- [TASK TO COMPLETE]: Searching the material below, find each line that includes the word "will", and copy it.

- [GIVEN INFORMATION]:
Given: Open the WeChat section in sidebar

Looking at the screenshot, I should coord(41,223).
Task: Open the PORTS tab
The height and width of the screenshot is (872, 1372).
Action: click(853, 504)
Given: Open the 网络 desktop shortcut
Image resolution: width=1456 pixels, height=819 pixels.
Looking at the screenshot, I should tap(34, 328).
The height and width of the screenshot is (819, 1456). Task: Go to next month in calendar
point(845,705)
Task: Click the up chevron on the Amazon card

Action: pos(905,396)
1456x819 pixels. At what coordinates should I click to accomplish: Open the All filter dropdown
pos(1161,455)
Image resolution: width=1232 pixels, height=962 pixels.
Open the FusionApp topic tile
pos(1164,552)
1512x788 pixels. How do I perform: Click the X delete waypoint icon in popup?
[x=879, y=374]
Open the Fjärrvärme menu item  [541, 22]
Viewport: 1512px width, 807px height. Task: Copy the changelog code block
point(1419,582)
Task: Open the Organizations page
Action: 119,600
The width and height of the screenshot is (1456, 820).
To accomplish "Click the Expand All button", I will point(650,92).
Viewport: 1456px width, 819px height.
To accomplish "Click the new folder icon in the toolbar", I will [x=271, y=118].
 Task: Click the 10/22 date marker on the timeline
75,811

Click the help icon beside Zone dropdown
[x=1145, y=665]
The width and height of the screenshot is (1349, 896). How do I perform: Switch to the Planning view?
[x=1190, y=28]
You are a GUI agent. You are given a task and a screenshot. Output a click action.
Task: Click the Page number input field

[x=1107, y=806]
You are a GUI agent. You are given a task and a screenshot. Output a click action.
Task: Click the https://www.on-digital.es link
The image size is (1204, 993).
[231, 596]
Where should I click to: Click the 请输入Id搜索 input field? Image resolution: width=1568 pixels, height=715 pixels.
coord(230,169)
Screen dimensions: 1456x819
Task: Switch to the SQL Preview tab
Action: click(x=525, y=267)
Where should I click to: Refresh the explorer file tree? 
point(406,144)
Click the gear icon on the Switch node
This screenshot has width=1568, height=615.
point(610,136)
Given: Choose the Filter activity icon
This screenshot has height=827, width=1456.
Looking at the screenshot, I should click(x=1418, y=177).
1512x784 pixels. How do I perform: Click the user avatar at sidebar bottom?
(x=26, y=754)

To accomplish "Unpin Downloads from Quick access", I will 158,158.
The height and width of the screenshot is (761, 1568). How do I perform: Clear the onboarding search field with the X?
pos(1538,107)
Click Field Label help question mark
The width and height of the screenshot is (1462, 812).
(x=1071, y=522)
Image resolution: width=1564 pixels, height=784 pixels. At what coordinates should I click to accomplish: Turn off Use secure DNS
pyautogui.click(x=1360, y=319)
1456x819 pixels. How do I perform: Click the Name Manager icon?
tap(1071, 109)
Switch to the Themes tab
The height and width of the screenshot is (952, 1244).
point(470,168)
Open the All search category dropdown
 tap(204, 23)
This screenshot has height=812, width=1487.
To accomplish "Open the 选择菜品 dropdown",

- [FINAL ANSWER]:
To accomplish "Click the Expand All button", I will point(650,92).
To accomplish "Click the new folder icon in the toolbar", I will [x=271, y=118].
To accomplish "Unpin Downloads from Quick access", I will 158,158.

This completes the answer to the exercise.